» **Task to carry out**
Reproduce the listing from the line with "Open the 公众参与 navigation section" to the line with "[x=884, y=146]", changing "navigation section" to "menu section" and leaving all else as it stands.

» **Provided information**
##########

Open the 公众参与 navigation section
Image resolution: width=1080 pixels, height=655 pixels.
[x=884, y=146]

##########

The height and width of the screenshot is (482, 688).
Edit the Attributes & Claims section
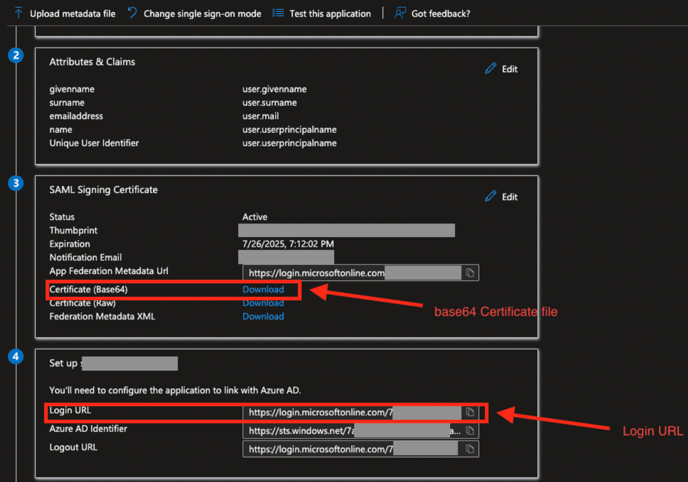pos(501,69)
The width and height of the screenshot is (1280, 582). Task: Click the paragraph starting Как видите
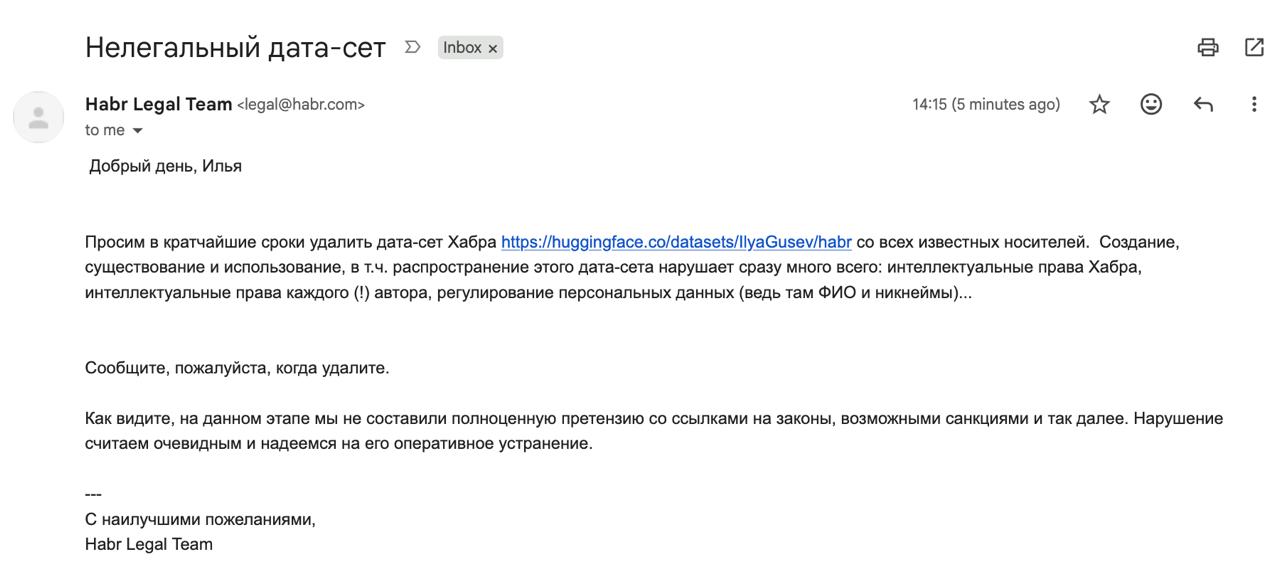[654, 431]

##########

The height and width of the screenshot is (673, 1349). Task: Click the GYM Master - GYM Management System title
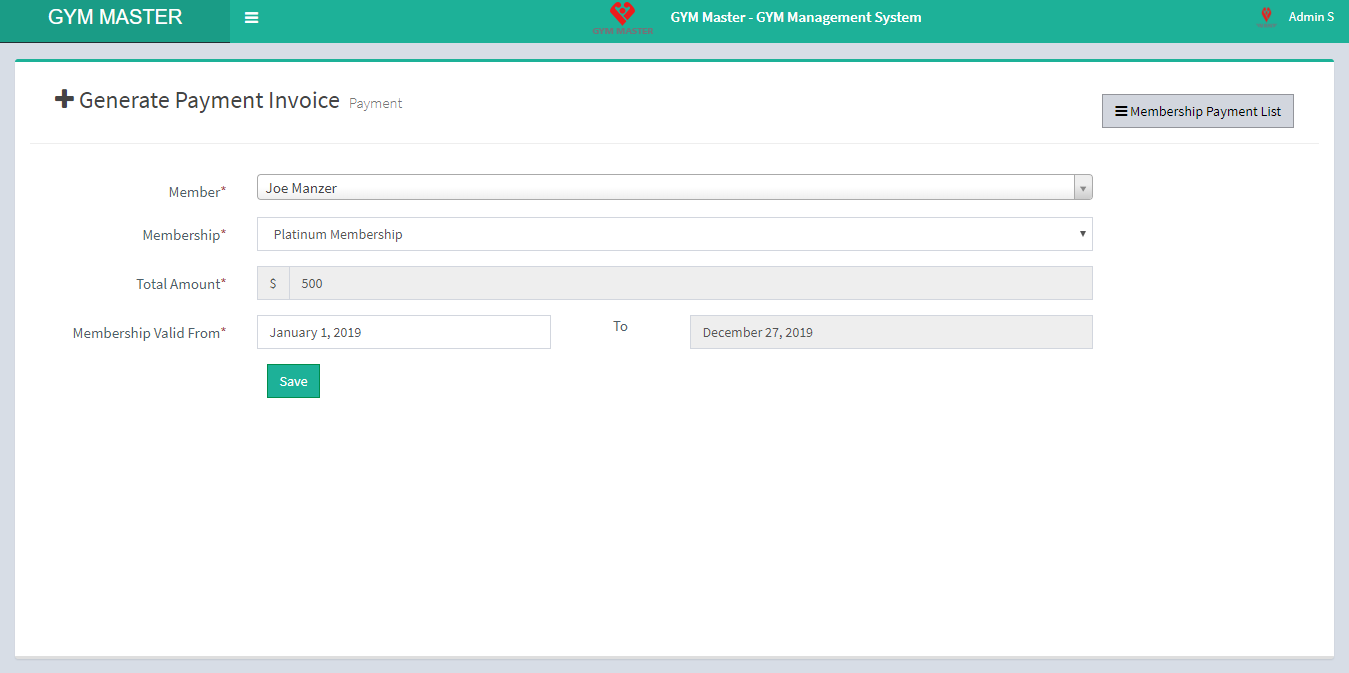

##########

» **Solution for this problem**
Open the 公众参与 menu section
Image resolution: width=1080 pixels, height=655 pixels.
[x=884, y=146]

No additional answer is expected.